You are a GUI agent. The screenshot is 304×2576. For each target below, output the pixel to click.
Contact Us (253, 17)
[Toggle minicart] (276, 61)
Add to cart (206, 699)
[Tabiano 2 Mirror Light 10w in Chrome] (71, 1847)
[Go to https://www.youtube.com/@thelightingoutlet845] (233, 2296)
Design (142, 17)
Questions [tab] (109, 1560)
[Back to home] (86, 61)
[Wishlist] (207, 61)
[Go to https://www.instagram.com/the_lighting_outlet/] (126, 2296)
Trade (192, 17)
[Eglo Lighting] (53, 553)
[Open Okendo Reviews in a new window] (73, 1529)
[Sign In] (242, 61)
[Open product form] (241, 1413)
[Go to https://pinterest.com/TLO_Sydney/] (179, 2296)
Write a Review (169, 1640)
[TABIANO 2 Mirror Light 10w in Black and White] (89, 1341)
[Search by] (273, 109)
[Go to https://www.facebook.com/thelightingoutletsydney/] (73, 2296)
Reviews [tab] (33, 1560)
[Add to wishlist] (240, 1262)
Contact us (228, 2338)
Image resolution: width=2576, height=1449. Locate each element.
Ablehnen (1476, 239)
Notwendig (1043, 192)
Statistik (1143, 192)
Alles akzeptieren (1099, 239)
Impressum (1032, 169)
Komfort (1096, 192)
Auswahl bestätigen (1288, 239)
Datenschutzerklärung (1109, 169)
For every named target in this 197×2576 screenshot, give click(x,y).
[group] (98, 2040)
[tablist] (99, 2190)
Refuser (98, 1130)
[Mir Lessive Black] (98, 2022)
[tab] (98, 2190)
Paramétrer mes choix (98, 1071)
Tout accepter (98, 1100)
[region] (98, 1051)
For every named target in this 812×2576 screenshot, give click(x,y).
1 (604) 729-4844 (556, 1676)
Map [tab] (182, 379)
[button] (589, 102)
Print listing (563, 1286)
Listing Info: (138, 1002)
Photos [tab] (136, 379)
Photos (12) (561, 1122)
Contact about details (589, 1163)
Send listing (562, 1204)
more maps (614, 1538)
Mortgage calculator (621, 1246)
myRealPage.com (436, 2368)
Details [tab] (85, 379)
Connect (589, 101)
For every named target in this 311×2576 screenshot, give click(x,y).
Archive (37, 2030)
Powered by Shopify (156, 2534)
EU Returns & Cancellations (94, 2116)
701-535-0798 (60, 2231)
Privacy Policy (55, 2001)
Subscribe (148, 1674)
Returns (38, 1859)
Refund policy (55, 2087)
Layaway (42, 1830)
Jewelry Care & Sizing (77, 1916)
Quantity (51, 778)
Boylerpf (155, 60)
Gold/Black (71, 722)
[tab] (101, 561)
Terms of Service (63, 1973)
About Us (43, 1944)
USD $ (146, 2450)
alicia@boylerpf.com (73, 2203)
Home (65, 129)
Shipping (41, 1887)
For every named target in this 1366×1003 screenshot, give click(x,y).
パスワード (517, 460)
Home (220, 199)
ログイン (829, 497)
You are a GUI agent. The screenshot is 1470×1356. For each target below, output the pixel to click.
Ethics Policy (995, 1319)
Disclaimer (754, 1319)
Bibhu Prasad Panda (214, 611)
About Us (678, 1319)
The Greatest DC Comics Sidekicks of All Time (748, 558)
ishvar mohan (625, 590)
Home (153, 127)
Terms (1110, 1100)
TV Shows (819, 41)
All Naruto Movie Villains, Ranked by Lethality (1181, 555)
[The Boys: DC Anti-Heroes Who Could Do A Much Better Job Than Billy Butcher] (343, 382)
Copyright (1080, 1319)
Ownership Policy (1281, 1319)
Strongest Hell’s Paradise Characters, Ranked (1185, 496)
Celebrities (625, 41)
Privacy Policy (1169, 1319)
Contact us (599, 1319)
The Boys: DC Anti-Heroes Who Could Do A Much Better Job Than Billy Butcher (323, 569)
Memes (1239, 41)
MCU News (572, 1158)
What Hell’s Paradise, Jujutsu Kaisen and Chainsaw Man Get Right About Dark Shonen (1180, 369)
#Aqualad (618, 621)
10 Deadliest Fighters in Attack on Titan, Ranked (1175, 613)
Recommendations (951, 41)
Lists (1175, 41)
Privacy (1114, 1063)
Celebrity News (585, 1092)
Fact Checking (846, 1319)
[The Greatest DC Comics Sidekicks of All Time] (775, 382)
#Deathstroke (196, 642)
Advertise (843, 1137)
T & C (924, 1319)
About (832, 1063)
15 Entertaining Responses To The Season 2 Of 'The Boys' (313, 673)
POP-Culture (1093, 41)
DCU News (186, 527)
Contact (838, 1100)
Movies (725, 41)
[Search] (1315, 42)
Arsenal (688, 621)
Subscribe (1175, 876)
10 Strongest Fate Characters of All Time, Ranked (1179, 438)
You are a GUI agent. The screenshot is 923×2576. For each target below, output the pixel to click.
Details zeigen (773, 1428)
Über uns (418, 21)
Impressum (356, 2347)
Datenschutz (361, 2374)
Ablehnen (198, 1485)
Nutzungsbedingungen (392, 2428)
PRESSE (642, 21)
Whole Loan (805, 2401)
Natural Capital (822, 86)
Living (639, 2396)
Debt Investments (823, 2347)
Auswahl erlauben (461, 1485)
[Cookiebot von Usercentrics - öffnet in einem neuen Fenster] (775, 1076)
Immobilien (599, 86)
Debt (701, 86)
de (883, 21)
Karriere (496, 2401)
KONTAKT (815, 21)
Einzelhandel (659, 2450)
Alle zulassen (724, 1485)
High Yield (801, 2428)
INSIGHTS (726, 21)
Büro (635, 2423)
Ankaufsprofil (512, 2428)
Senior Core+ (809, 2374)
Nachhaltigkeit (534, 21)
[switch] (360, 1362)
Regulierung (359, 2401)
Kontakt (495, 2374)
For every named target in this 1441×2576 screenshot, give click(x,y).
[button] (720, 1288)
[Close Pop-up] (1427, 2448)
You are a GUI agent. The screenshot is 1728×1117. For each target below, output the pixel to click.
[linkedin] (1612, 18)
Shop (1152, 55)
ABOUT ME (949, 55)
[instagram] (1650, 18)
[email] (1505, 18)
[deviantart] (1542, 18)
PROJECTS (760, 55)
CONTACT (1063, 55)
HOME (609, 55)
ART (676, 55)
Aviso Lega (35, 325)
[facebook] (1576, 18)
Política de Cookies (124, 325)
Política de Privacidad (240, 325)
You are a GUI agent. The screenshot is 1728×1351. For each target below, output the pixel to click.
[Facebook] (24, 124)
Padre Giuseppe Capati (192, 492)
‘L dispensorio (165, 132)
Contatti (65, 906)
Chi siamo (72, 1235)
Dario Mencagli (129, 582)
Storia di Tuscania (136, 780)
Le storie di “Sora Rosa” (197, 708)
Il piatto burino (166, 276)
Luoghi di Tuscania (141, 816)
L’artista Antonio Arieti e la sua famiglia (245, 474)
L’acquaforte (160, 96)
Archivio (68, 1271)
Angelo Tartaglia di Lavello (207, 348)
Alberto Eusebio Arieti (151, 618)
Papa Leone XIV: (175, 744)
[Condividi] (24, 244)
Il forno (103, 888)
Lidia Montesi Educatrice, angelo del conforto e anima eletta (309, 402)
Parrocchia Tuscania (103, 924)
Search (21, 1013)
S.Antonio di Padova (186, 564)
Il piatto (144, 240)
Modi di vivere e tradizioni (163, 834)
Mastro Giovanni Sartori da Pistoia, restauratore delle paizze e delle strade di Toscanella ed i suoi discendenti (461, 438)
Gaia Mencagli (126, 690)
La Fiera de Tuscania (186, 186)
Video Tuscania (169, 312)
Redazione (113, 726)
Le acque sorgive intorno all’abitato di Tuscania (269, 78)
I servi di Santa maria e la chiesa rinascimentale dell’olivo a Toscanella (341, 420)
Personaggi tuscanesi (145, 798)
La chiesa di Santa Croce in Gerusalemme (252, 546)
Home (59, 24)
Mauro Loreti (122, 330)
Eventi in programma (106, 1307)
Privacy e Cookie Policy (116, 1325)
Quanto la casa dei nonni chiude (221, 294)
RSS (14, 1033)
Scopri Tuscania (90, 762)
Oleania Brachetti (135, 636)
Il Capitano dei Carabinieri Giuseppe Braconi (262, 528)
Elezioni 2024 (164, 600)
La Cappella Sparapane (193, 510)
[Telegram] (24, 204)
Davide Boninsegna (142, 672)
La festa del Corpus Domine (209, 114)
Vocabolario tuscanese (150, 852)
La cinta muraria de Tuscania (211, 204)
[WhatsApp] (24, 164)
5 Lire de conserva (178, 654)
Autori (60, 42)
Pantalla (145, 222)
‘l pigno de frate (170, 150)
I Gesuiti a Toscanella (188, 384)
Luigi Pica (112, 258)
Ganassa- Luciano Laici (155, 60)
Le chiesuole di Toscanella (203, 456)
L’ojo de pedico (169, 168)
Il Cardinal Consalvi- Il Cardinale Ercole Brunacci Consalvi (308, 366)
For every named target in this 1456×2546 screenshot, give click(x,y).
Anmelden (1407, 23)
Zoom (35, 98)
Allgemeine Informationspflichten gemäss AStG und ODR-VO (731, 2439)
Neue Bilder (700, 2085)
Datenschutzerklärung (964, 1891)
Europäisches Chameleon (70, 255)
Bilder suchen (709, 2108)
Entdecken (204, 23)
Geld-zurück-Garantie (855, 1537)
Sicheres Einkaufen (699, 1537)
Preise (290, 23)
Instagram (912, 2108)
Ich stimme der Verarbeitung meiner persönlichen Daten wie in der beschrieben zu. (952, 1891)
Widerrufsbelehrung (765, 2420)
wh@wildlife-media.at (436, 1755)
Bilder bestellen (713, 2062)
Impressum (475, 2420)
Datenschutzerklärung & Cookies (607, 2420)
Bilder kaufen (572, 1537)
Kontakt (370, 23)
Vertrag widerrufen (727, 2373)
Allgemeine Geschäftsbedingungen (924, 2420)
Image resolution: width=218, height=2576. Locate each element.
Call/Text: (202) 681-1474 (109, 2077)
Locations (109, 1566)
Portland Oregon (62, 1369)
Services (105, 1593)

__________________________________________________

= Exercise directions =
Lines wanted from the listing above: the line with "[facebook] (1576, 18)" up to and including the line with "Dario Mencagli (129, 582)". Please write them out exactly, adding nothing else.

= Exercise answer =
[facebook] (1576, 18)
Política de Cookies (124, 325)
Política de Privacidad (240, 325)
You are a GUI agent. The screenshot is 1728×1351. For each target below, output the pixel to click.
[Facebook] (24, 124)
Padre Giuseppe Capati (192, 492)
‘L dispensorio (165, 132)
Contatti (65, 906)
Chi siamo (72, 1235)
Dario Mencagli (129, 582)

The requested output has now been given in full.